Fortune magazine had a wonderful article this month about how Amazon.com has managed to avoid collecting state sales tax for so long.

Before the story, first some background:  A business is required to collect sales tax from customers in states where the business has a physical presence.  If a business in Indiana sells a widget to a customer, in lets say, California, the business will only need to collect and remit to California the sales tax on that sale if the business has employees, or a location in California.  Not surprisingly, most small businesses do not have a physical presence outside of their home state and so do not collect sales tax on sales made to customers in all of the other 49 states.

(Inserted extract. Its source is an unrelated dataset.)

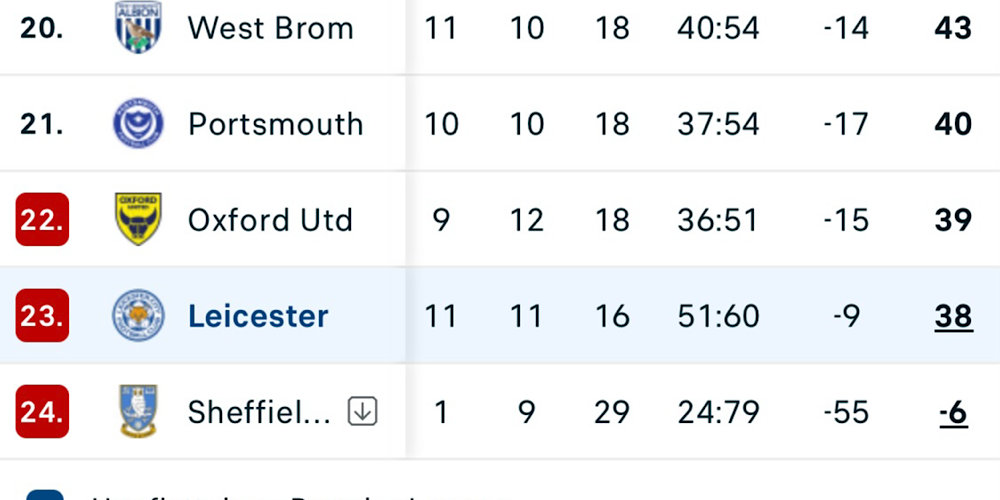Click the Leicester fox crest
This screenshot has height=500, width=1000.
coord(137,316)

Starting out, Amazon.com only had a physical presence in their home state of Washington.  As they added distribution centers all over the country and relied on employees in the various states to do work for them, one would assume that the company was establishing a physical presence in the various states, and thus, would need to start collecting sales tax on sales to those various states.

But in reality, Amazon.com largeley avoided collecting tax outside of Washington by holding those distribution centers and employees in entities that were separate from the Amazon.com entity.  Thus, they argued, Amazon.com (the company that made the sale) itself did not have a physical presence in those states…the entity that held the distribution center had a physical presence, but that is OK because the distribution center doesn’t make sales and so does not need to collect sales tax anyway.  By following this structure, Amazon.com avoided a physical presence in the states and maintained that they did not need to collect sales tax on sales outside of Washington.

This legal maneuvering has been around for decades and helps businesses avoid collecting or paying all kinds of taxes.  Back when I worked for a large accounting firm with large clients, strategies like this were used every time the tax savings justified the extra hassle and professional fees needed to maintain these structures.  We created entities and legally shifted profit and sales to avoid Federal tax, foreign tax, sales tax, property tax, state income tax, employment taxes, etc.

How does this relate to your small business?

More and more businesses based in Indiana are selling products on the web.  This means that their employees are sitting at desks in Indiana and sending products to states in which they don’t have a physical presence.  In those instances, sales tax need not be collected.  But watch out…if the business employs someone, rents a location, contracts with a representative, sends a sales rep, or integrally relies on someone in a distant state, then that business might have created a physical presence and would need to now collect sales tax in that state.  …Send an employee on a trip to collect on an account in Utah? …Go to a trade show in Florida?  …Fix a broken product in New York?  …Have a remote employee working from home in California?  These simple everyday business occurrences can cause you to establish physical presence in a new state.

The laws vary from state to state as to what actions substantiate physical presence, so finding the answer may not be easy, but likely will be worthwhile.